Question about latest binary build
Dan Smith
daniel.smith at oracle.com
Thu Jul 19 10:47:53 PDT 2012
On Jul 18, 2012, at 10:53 AM, Marcus Thiesen wrote:
> 2012/7/18 Richard Warburton <richard.warburton at gmail.com>:
>> This issue being confusing for developers came up pretty frequently at
>> the LJC Lambda Hackdays.
>
> Well, I figured that, but I thought that there might be a good reason
> behind that other than confusing people?
I think confusing people is the main motivation. Got to keep the book publishers employed. :-)
Actually, the rules have been relaxed, and your example should work, once the change is implemented in the compiler.
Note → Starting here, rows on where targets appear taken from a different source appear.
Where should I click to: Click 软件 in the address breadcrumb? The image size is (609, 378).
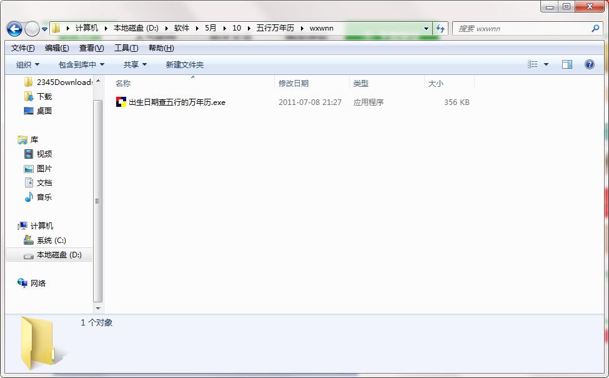[181, 28]
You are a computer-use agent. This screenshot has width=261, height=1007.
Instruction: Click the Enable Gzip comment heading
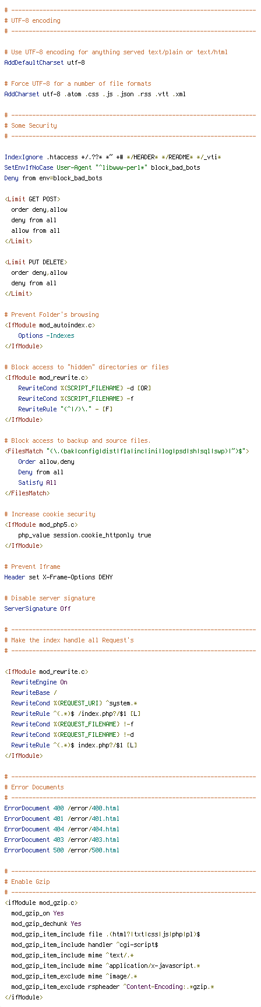[x=27, y=882]
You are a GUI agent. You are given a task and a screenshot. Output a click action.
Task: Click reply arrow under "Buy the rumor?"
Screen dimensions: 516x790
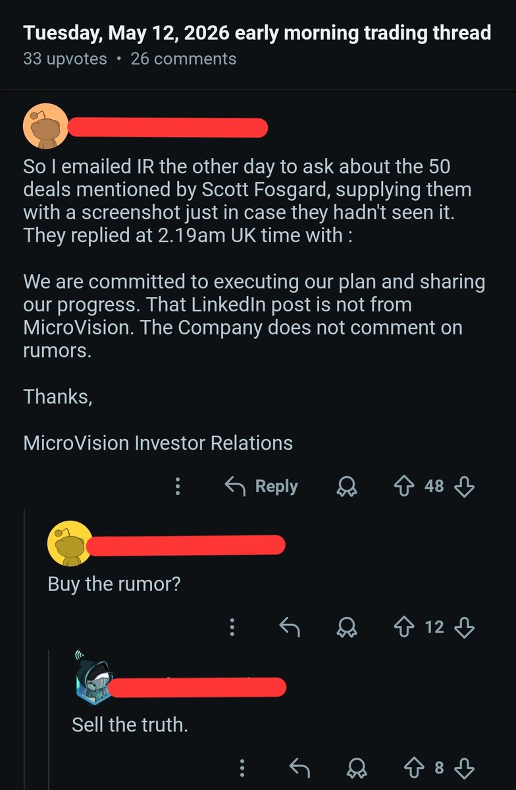[x=290, y=627]
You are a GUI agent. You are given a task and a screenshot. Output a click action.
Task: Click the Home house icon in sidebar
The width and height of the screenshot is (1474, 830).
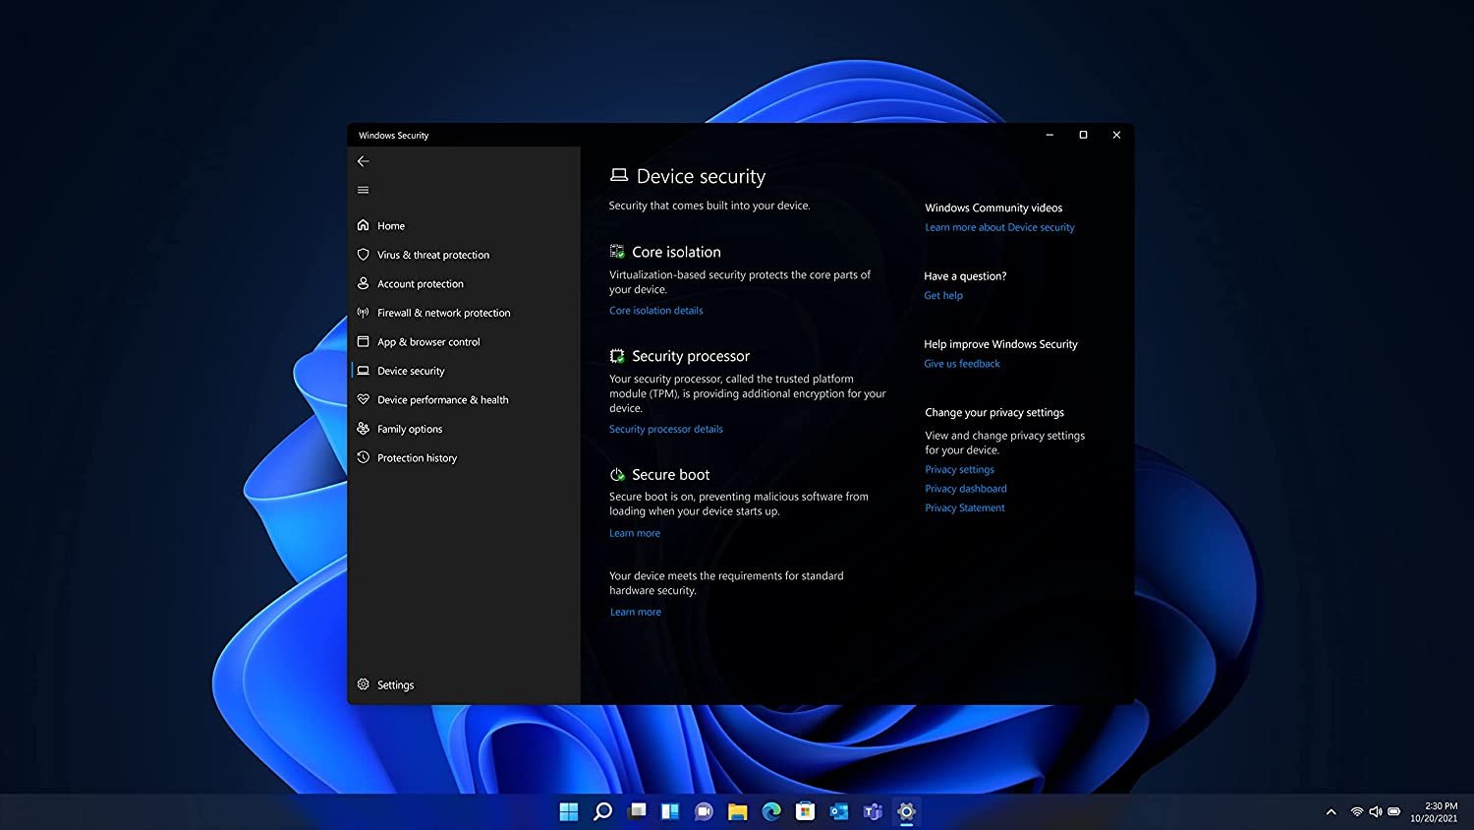[364, 225]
Lambda bodies have two forms: an expression or a block. The block form is just like a method body. The expression form simply evaluates the expression on invocation. Void method invocations don't produce anything, so it seemed somewhat awkward to treat them the same as value-producing expressions, but the rules were relaxed in the most recent EDR so that a void method invocation can appear as the body of a lambda that targets a void-returning functional interface.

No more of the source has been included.